Buquebus Travel operates ferries to Colonia and the terminal is at the north end of Puerto Madero. They have a fast ferry that crosses the Rio de la Plata (about 25 miles) in about 1 hour. The round trip cost is about $150 for two people. We spent 3 hours exploring Colonia, but an overnight stay would have been more ideal. We at least got a flavor of the historical town.
Argentina immigration and Uruguay immigration work side-by-side, so your passport is stamped by both countries (exit and entry) at the same time and in the same line, making the process quite efficient. Because of our short trip we did not bother to exchange money for Uruguay.
The Rio de la Plata is a huge estuary separating Argentina from Uruguay, at the confluence of the Paraná and Uruguay rivers leading to the Atlantic Ocean. The water is brown from the silt and does not look too inviting for a swim. My wife and I debated whether it was really fresh water given the proximity to the Atlantic Ocean and the fact the Rio looks more like a huge bay than a river. We touched our fingers in the water and convinced ourselves it is indeed fresh, and were amazed at the volume of water pouring into the Atlantic from this estuary.
It was a Sunday, and the ferry was full. We were amused that the minute the ferry left the port the duty free shop on board opened and it was packed with people buying all kinds of goods for the entire one hour journey. In fact we wondered if duty free shopping was the main reason people got on the ferry!
Since this trip was spur of the moment, we were pleased to find a tourist information desk in the terminal upon arrival in Colonia. The staff was very helpful, and provided us a map of the town and suggestions of things to see.

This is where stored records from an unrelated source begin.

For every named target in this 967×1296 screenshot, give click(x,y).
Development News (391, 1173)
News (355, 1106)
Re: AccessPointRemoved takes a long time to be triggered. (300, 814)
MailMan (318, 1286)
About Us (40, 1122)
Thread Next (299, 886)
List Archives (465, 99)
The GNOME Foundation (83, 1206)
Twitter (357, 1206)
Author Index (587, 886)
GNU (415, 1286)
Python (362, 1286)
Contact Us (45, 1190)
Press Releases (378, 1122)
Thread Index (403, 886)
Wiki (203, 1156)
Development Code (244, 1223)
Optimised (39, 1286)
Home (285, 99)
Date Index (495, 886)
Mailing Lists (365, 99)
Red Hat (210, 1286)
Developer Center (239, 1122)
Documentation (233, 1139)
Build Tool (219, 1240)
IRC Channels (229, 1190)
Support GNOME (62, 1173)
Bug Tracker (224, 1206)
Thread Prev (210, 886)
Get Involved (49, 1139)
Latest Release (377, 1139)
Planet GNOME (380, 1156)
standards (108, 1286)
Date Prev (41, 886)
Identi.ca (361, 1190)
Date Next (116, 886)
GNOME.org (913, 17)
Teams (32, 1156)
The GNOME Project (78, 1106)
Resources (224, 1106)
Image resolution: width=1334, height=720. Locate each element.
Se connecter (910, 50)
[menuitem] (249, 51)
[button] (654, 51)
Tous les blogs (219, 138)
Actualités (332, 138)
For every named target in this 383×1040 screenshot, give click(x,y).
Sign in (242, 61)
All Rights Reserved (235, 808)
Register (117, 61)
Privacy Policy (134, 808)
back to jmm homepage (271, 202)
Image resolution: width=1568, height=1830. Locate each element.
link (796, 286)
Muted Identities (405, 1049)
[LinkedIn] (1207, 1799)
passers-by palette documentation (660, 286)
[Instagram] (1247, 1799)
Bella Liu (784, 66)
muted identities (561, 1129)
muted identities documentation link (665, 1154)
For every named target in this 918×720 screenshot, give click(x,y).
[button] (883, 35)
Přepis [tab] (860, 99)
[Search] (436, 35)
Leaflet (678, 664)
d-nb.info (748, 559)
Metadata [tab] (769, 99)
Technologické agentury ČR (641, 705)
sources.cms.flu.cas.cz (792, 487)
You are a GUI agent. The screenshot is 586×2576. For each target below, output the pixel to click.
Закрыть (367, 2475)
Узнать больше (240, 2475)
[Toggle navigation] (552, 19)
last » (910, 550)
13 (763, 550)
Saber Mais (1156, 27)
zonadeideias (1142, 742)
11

The old part (Barrio Histórico) of Colonia was only about a 15 minute walk from the ferry terminal, and the stroll through the more modern part of the town was very enjoyable, with many trees along the broad, paved streets and two story buildings that appeared to be built in the 1800’s and early 1900’s. Although we were on foot, a lot of people rent ATV’s for trips around Colonia-there are rental places right by the ferry terminal.
The old town was a Portuguese fortified port and was a strategic commercial center. The Spanish and Portuguese fought over Colonia for centuries. It has an old gate to the town that is part of the protective wall around its perimeter, cobblestone streets, a scenic town square, and a number of small restaurants and historic buildings.
The setting is picturesque on a point of land in the Rio de la Plata, with wooded areas and beaches close by, and it feels very quiet and peaceful. Well worth the trip from Buenos Aires!